Selected extract
═══
This is exacerbated by the fact
that running water is limited
and sewage systems are not adequate,
especially with the size
of the population.
TOM: Mendel Jakubowicz is 14
when his family is sent
to the ghetto in Ostrowiec,
Southeast Poland.
He later writes:
"I remember that as a small boy
I used to walk the ghetto streets,
and I could see people dying,
people screaming.
There was no food, especially
for the people that had no money."
(sombre music)
The Jews fight to survive
in the ghetto
and even look for opportunities
to resist.
There were smugglers
who would smuggle in food
and smuggle out people sometimes.
For forced labour, they would
sometimes slow their work
or make sure that whatever they were
told to do
would be broken
by the time the Nazis get it.
There was all sorts of work
that they were doing
to try to resist as long as possible.
TOM: For the first year of the war,
life in the ghetto is the cruel
daily reality of Poland's Jews.
═══
Given material
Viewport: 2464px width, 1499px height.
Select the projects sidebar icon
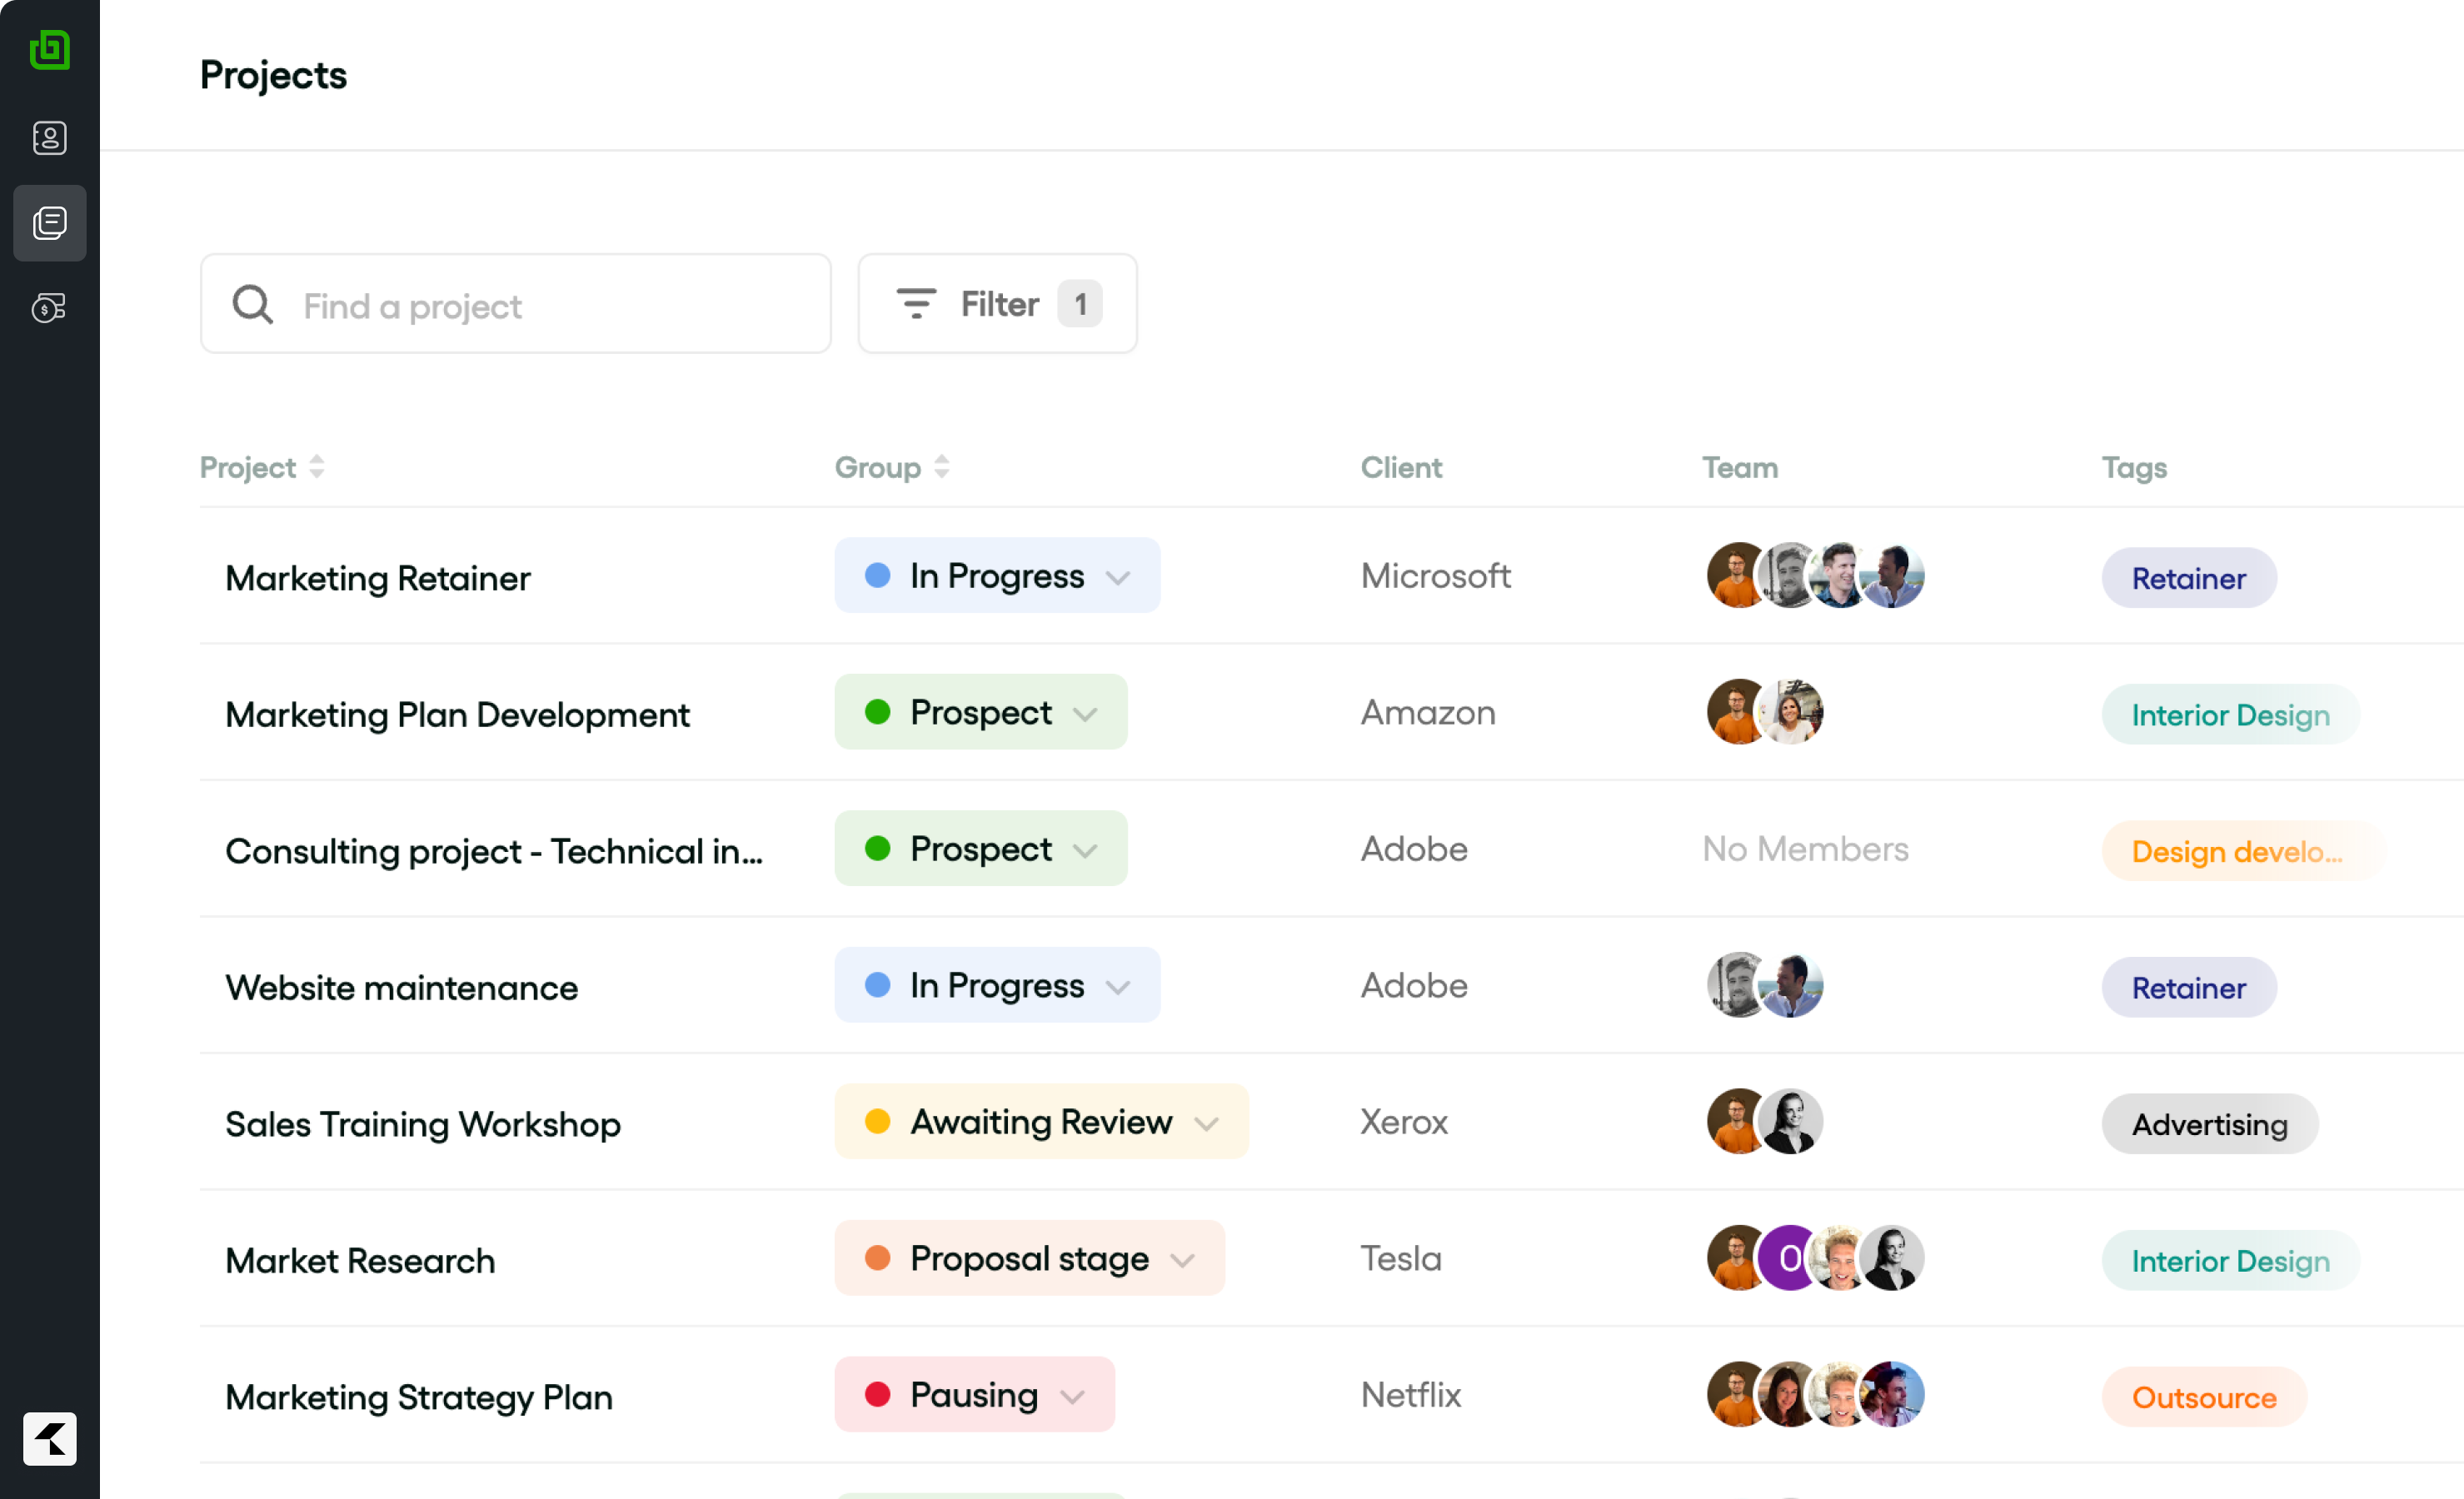[x=49, y=223]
═══
Objectives
• 1. Translate this sentence from the passage about the Ostrowiec ghetto into Spanish: "There were smugglers who would smuggle in food and smuggle out people sometimes."
• 2. Continue the passage about the Ostrowiec ghetto from the point where it stops.

Per-task answers
• 1. Había contrabandistas que metían comida de contrabando y, a veces, sacaban gente de contrabando.

• 2.
But Hitler is planning a new campaign.
And millions of people are about
to descend into horror.
(low, tense music)
TOM: By mid-1941, Germany controls
much of western Europe.
(tense, dramatic music)
But Hitler's true goal is to create
Lebensraum,
"living space" for the German people.
Which will be found in the east.
Hitler now realised that this
was the ideal moment to begin
the secret planning of the invasion
of Russia,
the great climax of his life's work,
the destruction
of the entire Soviet Union.
Barbarossa.
TOM: For Operation Barbarossa,
Hitler and his generals will deploy
three army groups
and three million men
supported by thousands of tanks
and aircraft across a vast front.
The German preparations
for Barbarossa are on a scale
that's almost unimaginable.
This is going to be and remains the
largest invasion in human history.
TOM: Hitler adds another mission
to the plan.
He issues a directive stating
in the invasion there will be
"special tasks."
In charge of these will be
Heinrich Himmler, head of the SS.
If you want to know
what Hitler's thinking,
look at what Himmler was doing.
Because Himmler was talking
to and meeting Hitler
very, very frequently
across these periods of time.
TOM: Himmler has been a member
of the Nazi Party since 1923.
By all appearances,
Heinrich Himmler seems like
an ordinary human being.
He was born to a good family,
went to decent schools.
He hooks up with
various kinds of occupations.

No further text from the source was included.